I can relate to what Stijn says. I'm the webmaster at a nonprofit, professional association. I've built the website from the ground up. I still have to have periodic "web review" meetings to go over things, which really isn't a bad idea in theory, but the way we practice it sucks. Every time we have a meeting, we go over the home page design. I can't seem to make the "suits" understand that you don't want to have a novel for a home page. And then we have the department wars about what should be on the home page, and what its position should be, and we lack anyone at the top who can tell the department heads to stop fucking around and cooperate. I am not a department head myself, and I'm very uncomfortable with confronting people who are a level or two above me on the corpporate jungle gym.

I don't know how it is elsewhere, but my company seems, generally, to be very shortsighted. An idea is presented, people jump on the bandwagon, but we rarely seem to follow the idea out to its logical conclusion. Maybe it's just the way my mind works, but I like to have some idea of what the consequences are going to be.

I basically like my job. I have an excellent staff (one person, but staff is staff), and there are many challenges. I just wish I could deal less with people with hidden (or not so hidden) agendas.

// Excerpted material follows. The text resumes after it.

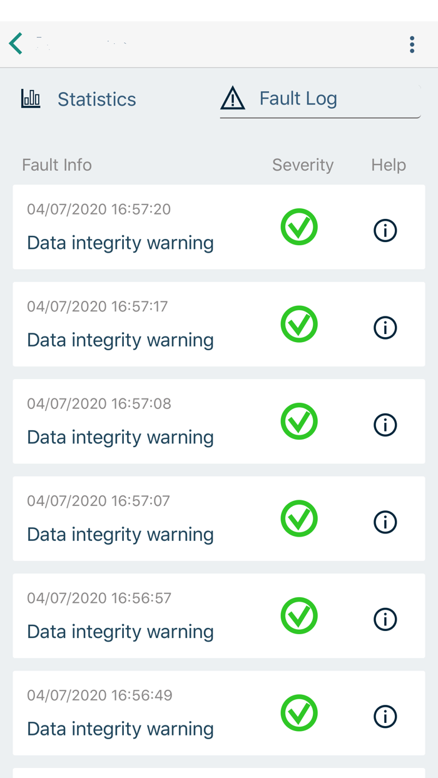Click the Fault Info column header
The image size is (438, 778).
coord(57,165)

My dream job would be writing a highly successful series of mysteries while living in a cabin in Maine.

-- Anonymous, March 29, 2000



I'm currently in an internship at the local newspaper, which is a nearly perfect job (part time, spend all my time writing stories) other than lack of pay, limited net access, and permanence. The most annoying part of the job is that the people here tell me very little about what goes on around here. I wasn't told I had a voice mail box for months, and half the time the new front desk people cannot figure out how to get me messages. The most recently icky one was scheduling a photographer to come to an event on Sunday a lot of my friends were at, and nobody showed. Thing is, no one even mentioned, ever, they don't do any work on Sundays. There was even a page in the photo log for each Sunday, with times blocked off already on it...Argh! At least my coworkers are cool and I don't have any particularly annoying tasks other than having to call doctors on occasion (on average it takes me a month to get ahold of each one).

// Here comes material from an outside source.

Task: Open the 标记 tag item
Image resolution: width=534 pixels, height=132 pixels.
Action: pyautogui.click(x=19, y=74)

Dream job: Something writing in the media- newspaper, magazine, or something Web-based. One in which I can sleep in and work late if I so choose, has Internet access, I can work from home if I choose and come into the office if I choose, I make good money... I know, incredibly impossible to find. Sigh. a writing job, yeah, I know,

-- Anonymous, March 29, 2000


What I love least about my job right now is that there's so little of it. Okay, freelance is usually a bit slow after December, but holy cow- this is getting depressing. I do about four different arty things professionally, and none of 'em are jumping at the moment.

Just this morning I was thinking about what my absolute dream would be. There's two, actually. One would be to get that lucky b*tch Leslie Forbes' gig... she travels the world, meets cool folk, eats great food, and then writes and illustrates gorgeous books about it. My favourite is "Fabulous Feasts". Getting PAID to travel/eat/write/illustrate! Can you imagine?

The other... well, of the things I do now, if I had to choose just one, I'd do nothing but portraits. Of my many heros in this area, nobody beats Gustav Klimt. His work was magical, breathtaking.And he was so well-regarded that he was able to get away with *insisting* that his potential clients have a dress specially designed for their sitting, by a costumer with whom he had some professional arrangement. Sweet!